**PASSAGE PROVIDED**

*** Begin section ***

Location: Obesity and Metabolism Research
Project Number: 2032-10700-003-002-I
Project Type: Interagency Reimbursable Agreement
Start Date: Apr 1, 2020
End Date: Mar 31, 2025
Objective:
Recent studies have highlighted the role of the intestinal microbiome or microbiota in the susceptibility to a number of diseases including metabolic syndrome. The microbiota is composed of millions of bacteria that can have profound effects on nutrient availability while at the same time producing a number of disease related metabolites, such as our previous studies of trimethylamine (TMA) and trimethylamine N-oxide (TMAO). Many questions remain regarding the contribution of the microbiome to the metabolic syndrome; for example we do not know which bacteria in the gut are regulating metabolic syndrome susceptibility and how diet interacts with these bacteria. Moreover the increasing prevalence of early onset diabetes and childhood obesity suggest that maternal factors may be modulating disease risk. We suggest that discovery of which bacteria, and their gene expression, interact with altered dietary intake are critical to refine our dietary recommendations.
Our preliminary studies suggest that maternal diet may be interacting with the microbiota to affect metabolic syndrome. In the proposed work, we capitalize upon our expertise in mouse genetics to further understand the impact of maternal diet on metabolic syndrome susceptibility in offspring. These studies allow us to leverage the well-controlled studies in mice using the most advanced mouse genetic resources available called the Collaborative Cross. Using a simple breeding scheme we will test the effects of diet on maternal microbiota, the transmission of microbiota to offspring and the effects of these transmitted microbiota on Metabolic Syndrome. Specific bacterial genes are identified through RNA-Seq analysis and tested in vivo using adoptive transfer experiments.
Our specific objectives at this time are as follows:
Objective 1: Determine the trans-generational genetic regulation of effects of perturbed maternal diet on microbiota composition and susceptibility to metabolic syndrome. Both genetics and environmental factors, such as diet, have profound effects on disease susceptibility. We hypothesize that the effects of maternal diet on the microbiota are in part affected by maternal genetics and test this using a diallel design.
Objective 2: Identify perturbations in microbiota gene expression in response to altered maternal diet and their relationship to metabolic syndrome. We hypothesize that transgenerational effects are mediated, in part, by altered microbial gene expression.

*** End section ***

**DATA FOR REVIEW**
*** Begin section ***

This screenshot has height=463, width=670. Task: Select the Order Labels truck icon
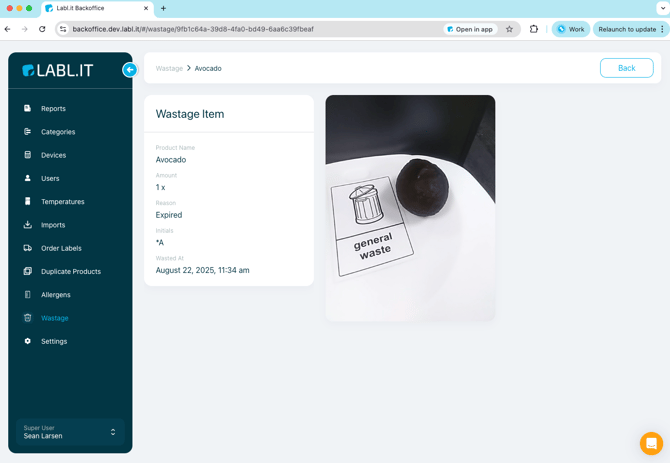[x=28, y=248]
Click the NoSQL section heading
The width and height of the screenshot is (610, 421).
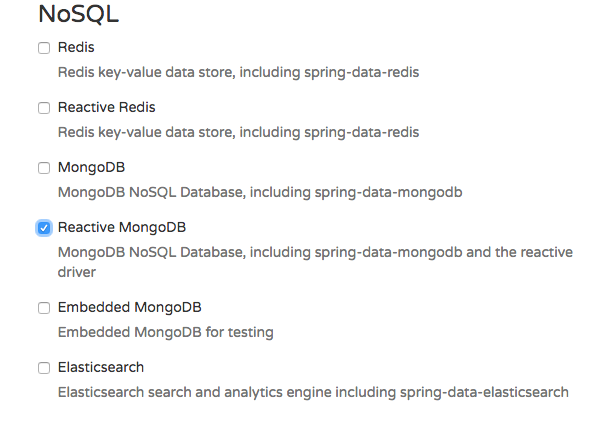(x=79, y=14)
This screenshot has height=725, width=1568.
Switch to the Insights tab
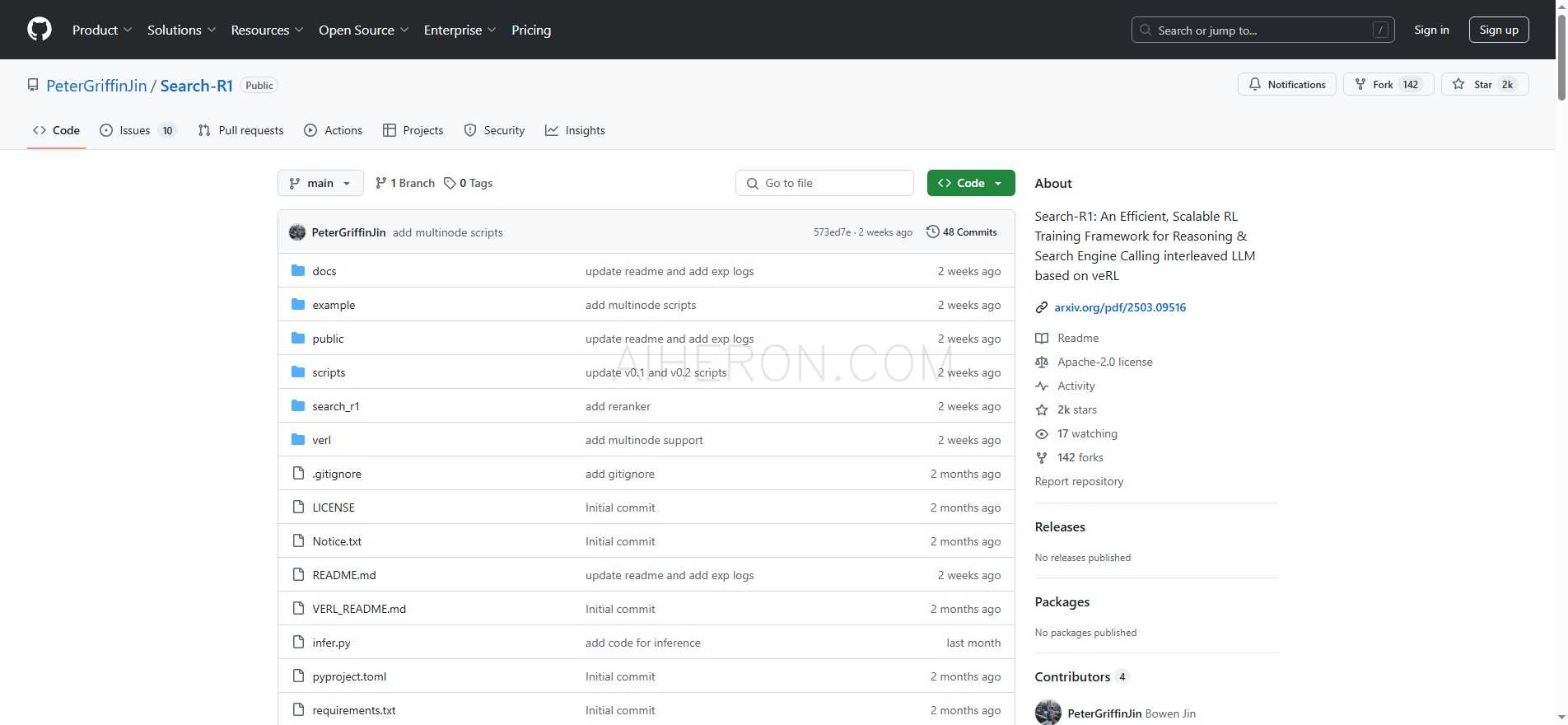pyautogui.click(x=575, y=130)
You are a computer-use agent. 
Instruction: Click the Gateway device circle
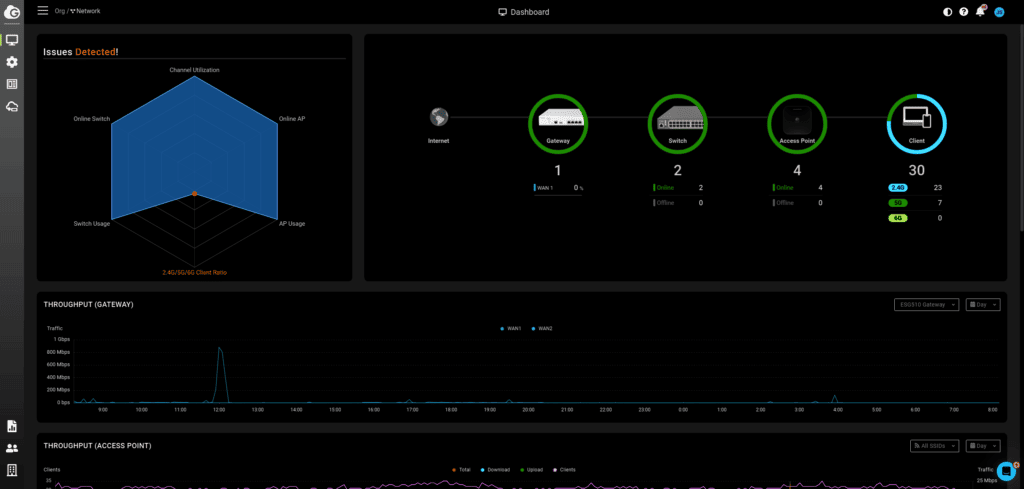558,119
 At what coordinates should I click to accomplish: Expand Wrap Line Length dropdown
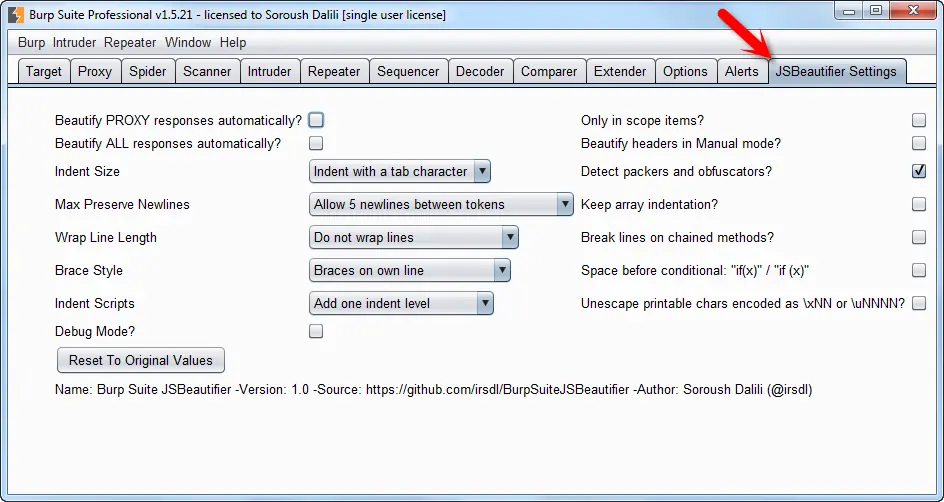[414, 237]
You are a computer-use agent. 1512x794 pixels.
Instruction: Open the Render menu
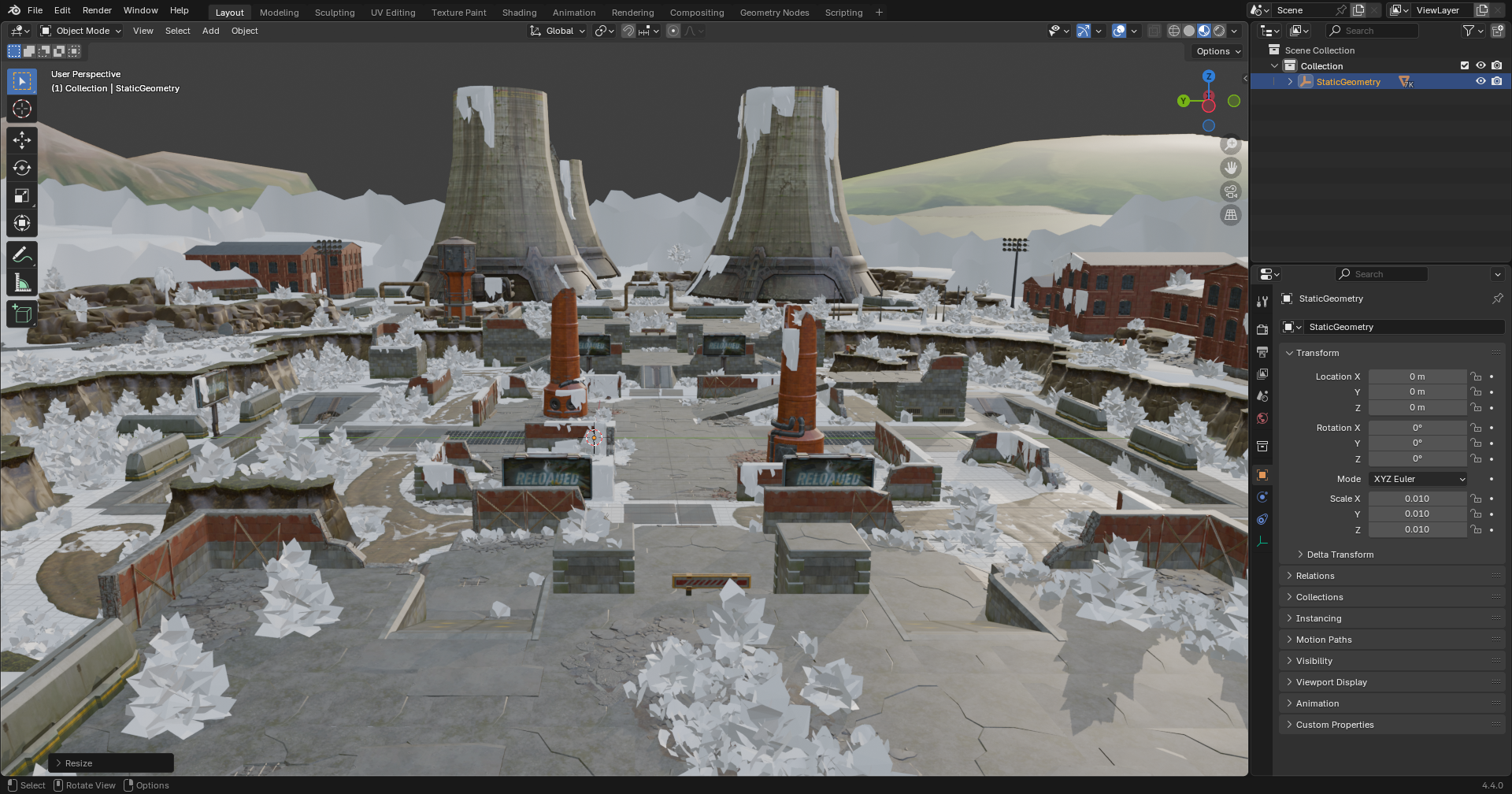coord(97,10)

*** End section ***

**WORK TO BE COMPLETED**
Copy everything in the project description from "Our preliminary studies" down to "adoptive transfer experiments.", substituting "progeny" for "offspring".

**OUTPUT**
Our preliminary studies suggest that maternal diet may be interacting with the microbiota to affect metabolic syndrome. In the proposed work, we capitalize upon our expertise in mouse genetics to further understand the impact of maternal diet on metabolic syndrome susceptibility in progeny. These studies allow us to leverage the well-controlled studies in mice using the most advanced mouse genetic resources available called the Collaborative Cross. Using a simple breeding scheme we will test the effects of diet on maternal microbiota, the transmission of microbiota to progeny and the effects of these transmitted microbiota on Metabolic Syndrome. Specific bacterial genes are identified through RNA-Seq analysis and tested in vivo using adoptive transfer experiments.